CORPORATE GOVERNANCE AND ITS IMPACT ON THE MANAGEMENT OF AN ORGANIZATION ( A CASE STUDY OF AIRTEL, UYO MAIN OFFICE)

CORPORATE GOVERNANCE AND ITS IMPACT ON THE MANAGEMENT OF AN ORGANIZATION

Concept of Corporate Governance
Corporate governance refers to the relationship that exists between the different participants and defining the direction and performance of a corporate firm. The following bodies are the main actors in corporate governance. The Chief Executive Officers (Management), the Board of Directors and Shareholders (Kesho, 2008).
Similarly, Okoh (2009) opined that corporate governance is a number of processes, customs, policies, laws and institutions which have impact on the way a company is controlled. Corporate governance involves a number of inter-related and mutually supportive components. These components centre on creating transparency and accountability (Shore & Wright 2004) Furthermore, these intended outcomes are, aimed at mitigating principal-agent problems and promoting the long term interests of stakeholders (Gilardi 2001). Corporate governance is a multifaceted concept that centres on notions of organisational accountability and responsibility (Williamson 1998, 2005). Governance implies that institutional structures (i.e. norms, values and assumptions) whether formal (e.g. laws and regulations) or informal (e.g.cultural values) create constraints on the behaviour of a given party (Gayle, Tewarie & White 2003). Such constraints are implied to be in the interests not just of the party under direct governance, but of the parties who, by virtue of their imposition of governance mechanisms, have an interest in the governed party. Governance necessitates the formulation, monitoring and enforcement of institutional structures by third parties, as well as the adherence to such institutional structures by individuals purported, subject to such institutional structures (Rutherford, BA 1983).
The issue of corporate governance is thereby replete with complicated issues concerning ideal institutional mechanisms, effective monitoring and the balancing of competing interests of
stakeholders (both internal and external to the corporate governance structure) (Williamson 2005). Today, “corporate governance is complex and mosaic, consisting of laws, regulations,
politics, public institutions, professional associations and code of ethics” (Babic 2003, p. 1).
Governance explains more than the board processes and procedures which includes relationships between the boards, management, shareholders and other stakeholders such as employees and the community (Bain & Band 1996; Chowdary 2003).
Corporate governance comprises several elements including government, capital structures, labour market, organisation along with their regulatory mechanisms and the processes that connect the structures with agents, including management control and accountability, rules, regulations, laws and institutionalized procedures, self regulatory arrangements and norms (Alawattage & Wickramasinghe 2004)
According to Sir Adrian Cadbury (2000) the corporate governance framework is there to encourage the efficient use of resources and equally to require accountability for the stewardship of those resources to stakeholders. The aim is to align as nearly as possible the interests of individuals, corporations and society. “The corporate governance framework should be developed with a view to its impact on overall economic performance” (Obed,2004, p.)

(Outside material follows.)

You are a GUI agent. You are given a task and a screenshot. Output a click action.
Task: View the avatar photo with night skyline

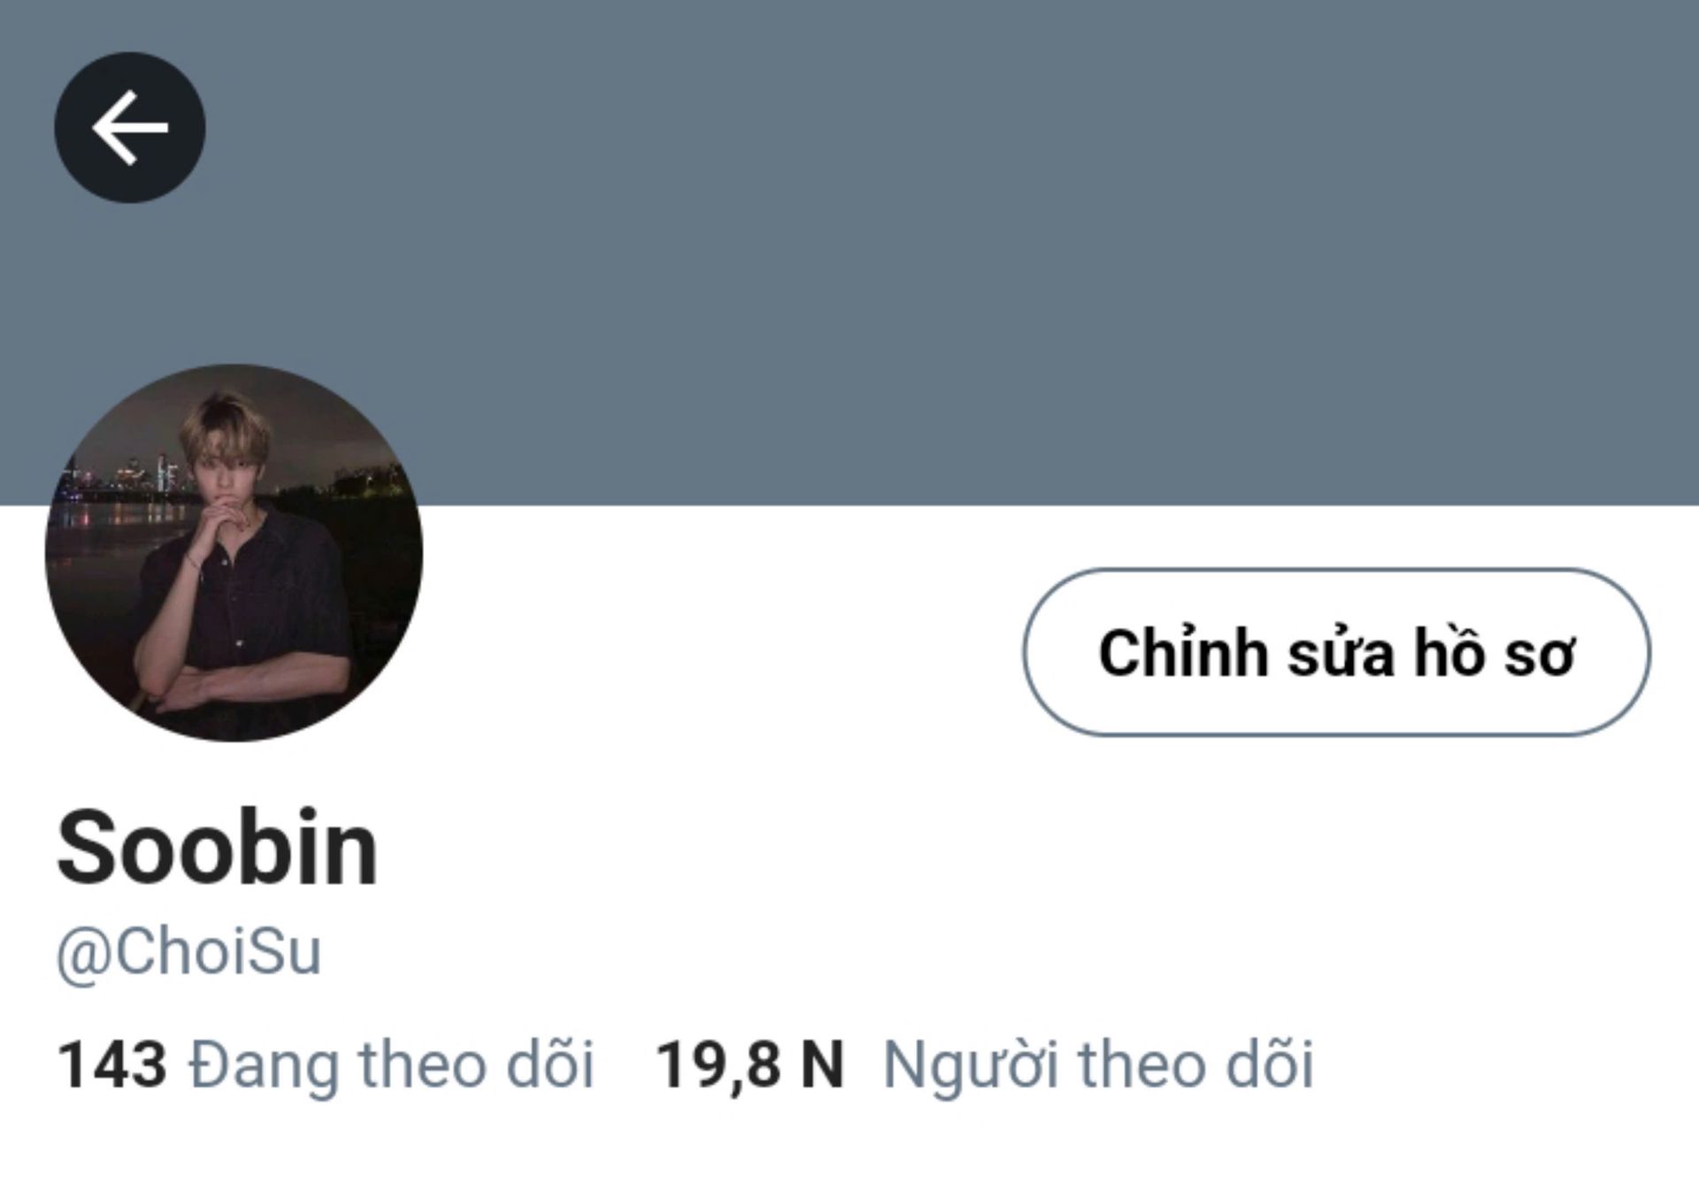click(234, 552)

Principles of Corporate Governance
According to Okoh (2008) corporate governance has the following as the principle of guiding its operations: First, Rights and Equitable Treatment of Shareholders:Rights of shareholders keep shareholders to exercise those rights. They can help shareholder exercise their rights by openly and effectively communicating information and by encouraging shareholders to participate in general meetings.Secondly, Interest of other Stakeholders: Organizations should recognize that they have legal, contractual, social and market driven obligations to non-shareholders stakeholders, including employees, inventors, creditors, suppliers, local communities, customers and policy makers. Thirdly, Role and Responsibilities of the Board: The board needs sufficient relevant skills and understanding to review and challenge management performance. It also needs adequate size and appropriate levels of independence and commitment to fulfill its responsibilities and duties.
Fourthly, Integrity and Ethical Behaviour: Integrity should be a fundamental requirement in choosing corporate officers and board members, organizations should develop a code of conduct for their directors and executives that promotes ethical and responsible decision making. Finally Disclosure and Transparency: Organizations should clarify and make the public know the roles and responsibilities of the board and management to provide stakeholders with a level of accountability. They should also implement procedures to independently verify and safeguard the integrity of the company’s financial reporting. Disclosure of material matter concerning the organization should be timely and balanced to ensure the validations of their respective codes.
Corporate governance principles and codes have been developed in different countries and issues from stock exchanges, corporations, institutional investors, or associations (institutes) of directors and managers with the support of governments and international organizations. As a rule, compliance with these governance recommendations is not mandated by law, although the codes linked to stock exchange listing requirements may have a coercive effect. For example, companies quoted on the London, Toronto and Australian Stock Exchanges formally need not follow the recommendations of their respective codes.